▸ Apply what you read
1 - Using the article on the Premier League season's start and African fans, decide whether each statement agrees with it: (a) Max Gradel moved to Bournemouth from Saint-Etienne; (b) Bakary Sako joined Crystal Palace for a transfer fee; (c) Didier Drogba has left. Give yes or no for each, with the deciding words of the article quoted exactly.
2 - Carry the article on the Premier League season and its African following forward from its last sentence.

It is finally time for kick off. The long wait for the English Premier League season is over and African fans, who have long enjoyed and affiliated themselves with clubs from the UK, can’t wait. But who will they be shouting for? And how many will be watching their own tournament, with CAF Champions League semi-final spots up for grabs? Meanwhile, in Congo they will be celebrating a new high and, at under-17 level, contemplating the upcoming World Cup.
Who has Africa’s support?
The number of African players in England’s top flight seems alarmingly low, but has been bolstered by two signings this week. Ivory Coast forward Max Gradel joined Bournemouth from Saint-Etienne, where he was their leading scorer with 17 goals, while Malian defender Bakary Sako has signed for Crystal Palace on a free transfer after leaving Championship side Wolves.
There were few big movers — and stars such as Didier Drogba have left — but that has not stopped the support and the Premier League still captures hearts and minds on the African continent, which is gearing up for the opening weekend.

▸ Data
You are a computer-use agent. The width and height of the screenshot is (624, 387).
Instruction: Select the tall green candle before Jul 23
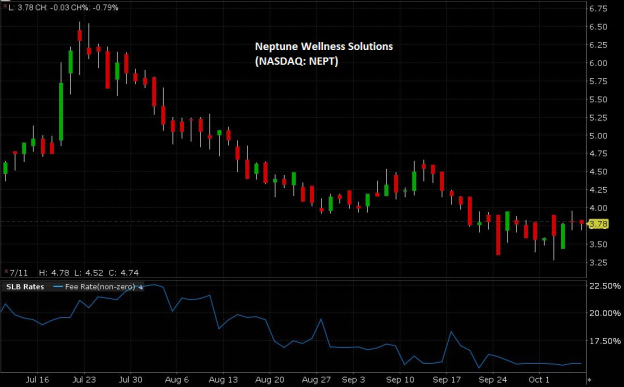coord(61,111)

▸ Answers by task
1 -
(a) Yes: "Ivory Coast forward Max Gradel joined Bournemouth from Saint-Etienne"
(b) No: "has signed for Crystal Palace on a free transfer"
(c) Yes: "stars such as Didier Drogba have left"

2 -
A recent BBC survey into which clubs Africans tend to support discovered that it goes no further than the traditional big three. In West Africa, Chelsea reigns supreme largely thanks to Drogba’s legacy while, in the east and the north, its Arsenal who they favour. In the South, Manchester United, where South Africa’s Quinton Fortune played, hold sway.
Congo’s new high
The latest FIFA rankings would have made pleasant reading for Claude Le Roy, the veteran coach who has guided Congo to 43rd, their highest-ever position. Congo climbed four places, which was reward for a year that saw them finish fifth at the African Nations’ Cup, their best finish in the tournament since 1992 Congo’s ascendancy created room for another African country — Cape Verde — to move into top 50.
There are now eight in that elite group, even though Egypt (52) and Nigeria (53) have slipped out. Algeria retains the top position among African countries and sits at 19th overall, followed by Ivory Coast, Ghana, Tunisia, Senegal and Cameroon, as well as Congo and Cape Verde.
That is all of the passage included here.